Longarm moved closer. He nodded to the short, shirt-sleeved figure standing inside the death cell and said, “I’m deputy Marshal Custis Long. It would be sort of dumb to ask who you might be.”

The condemned man laughed boyishly and replied, “The Great Costello, at your service,” and did a funny little dance he’d no doubt done on many a vaudeville stage, offering Longarm a full view of him, front, sides and back. Longarm wasn’t too impressed. He’d already been told the showman-turned-train-robber was sort of runty, and he was skinny as well. There was a hint of wiry strength in his almost girlish figure. The small hands attached to more muscular wrists likely accounted for some of the amazing things he was supposed to be able to do with handcuffs. The escape artist’s face was more masculine, or maybe just careworn. His black hair was starting to thin at the temples, leaving a sharp V hairline, and his face was a series of Vs from there on down. His heavy eyebrows formed a shallower but sort of satanic V, and his dark eyes swept up at the outer corners in an almost oriental way. His mouth was either smiling all the time or just another natural V. His jaw, a mite developed for such a small-boned gent, was of course another V.
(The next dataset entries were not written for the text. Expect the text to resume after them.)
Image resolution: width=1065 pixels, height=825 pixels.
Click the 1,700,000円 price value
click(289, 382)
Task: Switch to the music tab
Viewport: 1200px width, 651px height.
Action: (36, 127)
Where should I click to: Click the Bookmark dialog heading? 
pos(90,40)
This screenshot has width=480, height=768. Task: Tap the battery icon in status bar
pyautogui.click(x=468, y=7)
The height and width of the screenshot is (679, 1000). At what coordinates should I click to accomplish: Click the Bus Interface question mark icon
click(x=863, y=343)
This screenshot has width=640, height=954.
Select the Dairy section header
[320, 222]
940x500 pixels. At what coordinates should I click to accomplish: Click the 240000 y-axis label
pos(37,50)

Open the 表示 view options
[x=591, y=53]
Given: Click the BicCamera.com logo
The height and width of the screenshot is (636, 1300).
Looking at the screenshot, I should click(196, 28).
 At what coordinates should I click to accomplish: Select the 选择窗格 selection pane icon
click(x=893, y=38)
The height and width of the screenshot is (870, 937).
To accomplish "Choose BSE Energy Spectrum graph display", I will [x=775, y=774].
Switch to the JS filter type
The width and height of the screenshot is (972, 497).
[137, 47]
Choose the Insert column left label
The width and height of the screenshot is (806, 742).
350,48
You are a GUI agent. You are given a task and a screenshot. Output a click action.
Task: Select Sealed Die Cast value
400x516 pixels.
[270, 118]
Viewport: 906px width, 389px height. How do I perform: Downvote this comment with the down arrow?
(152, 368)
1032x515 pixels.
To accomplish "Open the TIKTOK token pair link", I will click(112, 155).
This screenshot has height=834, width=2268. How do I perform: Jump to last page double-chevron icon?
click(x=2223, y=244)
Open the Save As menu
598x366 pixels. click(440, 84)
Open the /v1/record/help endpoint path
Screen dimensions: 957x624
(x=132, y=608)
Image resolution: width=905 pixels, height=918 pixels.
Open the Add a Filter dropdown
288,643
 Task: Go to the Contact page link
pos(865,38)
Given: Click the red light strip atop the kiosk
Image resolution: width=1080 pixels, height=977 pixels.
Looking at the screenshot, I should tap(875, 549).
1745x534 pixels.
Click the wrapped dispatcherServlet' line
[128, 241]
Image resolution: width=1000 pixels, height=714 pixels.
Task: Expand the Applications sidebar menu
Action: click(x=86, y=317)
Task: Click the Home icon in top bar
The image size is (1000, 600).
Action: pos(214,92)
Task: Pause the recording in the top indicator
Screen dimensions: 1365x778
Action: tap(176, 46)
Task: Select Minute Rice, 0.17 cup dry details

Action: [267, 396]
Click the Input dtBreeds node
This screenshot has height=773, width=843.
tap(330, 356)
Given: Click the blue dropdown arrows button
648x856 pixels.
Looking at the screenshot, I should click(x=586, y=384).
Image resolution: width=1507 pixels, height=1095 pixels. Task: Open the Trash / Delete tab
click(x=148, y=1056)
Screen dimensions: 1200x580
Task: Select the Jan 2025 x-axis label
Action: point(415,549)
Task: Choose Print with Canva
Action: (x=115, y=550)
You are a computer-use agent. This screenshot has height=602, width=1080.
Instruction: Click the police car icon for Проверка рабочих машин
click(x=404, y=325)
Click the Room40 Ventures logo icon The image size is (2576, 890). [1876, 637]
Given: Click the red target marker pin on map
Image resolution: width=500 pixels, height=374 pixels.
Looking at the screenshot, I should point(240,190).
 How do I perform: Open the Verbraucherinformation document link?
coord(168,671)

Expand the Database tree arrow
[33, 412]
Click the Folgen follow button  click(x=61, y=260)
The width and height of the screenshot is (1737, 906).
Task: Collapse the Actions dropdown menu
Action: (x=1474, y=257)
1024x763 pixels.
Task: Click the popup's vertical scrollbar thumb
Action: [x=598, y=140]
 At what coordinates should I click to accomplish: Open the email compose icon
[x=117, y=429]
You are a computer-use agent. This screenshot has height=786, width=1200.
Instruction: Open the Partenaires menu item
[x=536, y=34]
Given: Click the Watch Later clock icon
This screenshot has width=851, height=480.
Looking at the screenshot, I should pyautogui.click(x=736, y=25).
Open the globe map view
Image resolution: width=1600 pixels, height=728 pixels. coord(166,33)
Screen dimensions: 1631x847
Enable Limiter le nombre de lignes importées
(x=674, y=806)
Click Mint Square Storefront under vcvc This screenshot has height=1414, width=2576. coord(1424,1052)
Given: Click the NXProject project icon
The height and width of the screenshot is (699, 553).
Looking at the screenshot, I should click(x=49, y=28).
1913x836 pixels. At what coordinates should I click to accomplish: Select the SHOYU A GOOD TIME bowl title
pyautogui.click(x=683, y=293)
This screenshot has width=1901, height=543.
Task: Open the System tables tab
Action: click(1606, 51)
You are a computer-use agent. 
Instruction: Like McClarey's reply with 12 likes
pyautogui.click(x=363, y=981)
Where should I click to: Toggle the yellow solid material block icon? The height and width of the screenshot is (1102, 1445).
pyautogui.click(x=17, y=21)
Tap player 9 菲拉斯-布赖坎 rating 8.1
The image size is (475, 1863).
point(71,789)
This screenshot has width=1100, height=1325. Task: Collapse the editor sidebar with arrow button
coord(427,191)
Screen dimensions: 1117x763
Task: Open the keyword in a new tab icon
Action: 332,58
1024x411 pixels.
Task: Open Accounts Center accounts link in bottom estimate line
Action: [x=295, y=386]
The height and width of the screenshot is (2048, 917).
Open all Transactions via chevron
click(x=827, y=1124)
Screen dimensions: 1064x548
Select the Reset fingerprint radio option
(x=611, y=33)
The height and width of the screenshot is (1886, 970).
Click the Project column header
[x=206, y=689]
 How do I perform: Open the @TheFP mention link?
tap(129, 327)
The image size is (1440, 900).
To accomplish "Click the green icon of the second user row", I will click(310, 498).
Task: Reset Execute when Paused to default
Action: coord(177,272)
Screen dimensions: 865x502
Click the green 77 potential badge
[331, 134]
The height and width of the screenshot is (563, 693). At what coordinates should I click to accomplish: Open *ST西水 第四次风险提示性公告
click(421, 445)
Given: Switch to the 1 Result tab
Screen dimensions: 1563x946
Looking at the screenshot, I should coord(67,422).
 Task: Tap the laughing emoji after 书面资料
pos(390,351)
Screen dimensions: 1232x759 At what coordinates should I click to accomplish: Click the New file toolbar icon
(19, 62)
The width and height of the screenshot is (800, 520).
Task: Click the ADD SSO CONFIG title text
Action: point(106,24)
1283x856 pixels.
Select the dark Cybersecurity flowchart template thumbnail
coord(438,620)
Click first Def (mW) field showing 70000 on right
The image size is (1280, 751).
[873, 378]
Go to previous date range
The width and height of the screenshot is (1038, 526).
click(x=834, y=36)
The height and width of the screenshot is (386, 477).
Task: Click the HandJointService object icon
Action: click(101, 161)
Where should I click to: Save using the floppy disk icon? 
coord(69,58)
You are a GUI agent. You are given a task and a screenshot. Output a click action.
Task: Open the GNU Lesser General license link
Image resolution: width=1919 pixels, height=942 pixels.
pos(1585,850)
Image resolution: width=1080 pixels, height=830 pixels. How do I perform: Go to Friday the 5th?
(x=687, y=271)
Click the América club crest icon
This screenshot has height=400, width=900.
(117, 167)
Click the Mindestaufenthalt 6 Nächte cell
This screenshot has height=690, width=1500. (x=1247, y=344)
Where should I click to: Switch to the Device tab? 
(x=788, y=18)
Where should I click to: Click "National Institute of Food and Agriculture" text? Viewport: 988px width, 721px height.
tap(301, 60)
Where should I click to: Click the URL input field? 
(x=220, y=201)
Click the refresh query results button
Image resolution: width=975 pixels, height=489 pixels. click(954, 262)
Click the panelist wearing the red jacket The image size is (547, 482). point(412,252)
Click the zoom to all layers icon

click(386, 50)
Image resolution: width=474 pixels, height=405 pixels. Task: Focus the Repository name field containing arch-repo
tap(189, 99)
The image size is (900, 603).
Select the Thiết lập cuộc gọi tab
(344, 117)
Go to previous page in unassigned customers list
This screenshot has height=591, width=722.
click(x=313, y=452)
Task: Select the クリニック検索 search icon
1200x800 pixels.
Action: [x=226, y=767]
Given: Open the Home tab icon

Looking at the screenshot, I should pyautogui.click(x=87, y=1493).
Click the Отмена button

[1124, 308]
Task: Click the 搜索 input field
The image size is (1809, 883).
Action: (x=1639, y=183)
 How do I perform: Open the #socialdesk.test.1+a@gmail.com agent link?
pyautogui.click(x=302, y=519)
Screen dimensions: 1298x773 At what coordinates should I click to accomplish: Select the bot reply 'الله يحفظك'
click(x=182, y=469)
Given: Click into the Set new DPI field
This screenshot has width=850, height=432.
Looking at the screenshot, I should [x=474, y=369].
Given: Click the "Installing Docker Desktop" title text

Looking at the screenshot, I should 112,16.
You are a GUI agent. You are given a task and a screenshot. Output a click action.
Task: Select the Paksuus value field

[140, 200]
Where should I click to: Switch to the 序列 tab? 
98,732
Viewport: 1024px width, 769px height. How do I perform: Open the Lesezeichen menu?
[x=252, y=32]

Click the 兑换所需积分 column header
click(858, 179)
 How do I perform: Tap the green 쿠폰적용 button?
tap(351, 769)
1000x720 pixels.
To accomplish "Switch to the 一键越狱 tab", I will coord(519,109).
When he saw Longarm didn’t seem amused by his flourishes, the Great Costello calmed down and asked what time it was.

Longarm hauled out his pocketwatch, held the dial to the dim light, and said, “Going on quarter after. Now, before we wake this other gent up, would you like to hand over the key or do I have to order a strip-search at gunpoint?”

The Great Costello sighed, reached above his own head, and materialized a key from thin air, asking, “How did you know?”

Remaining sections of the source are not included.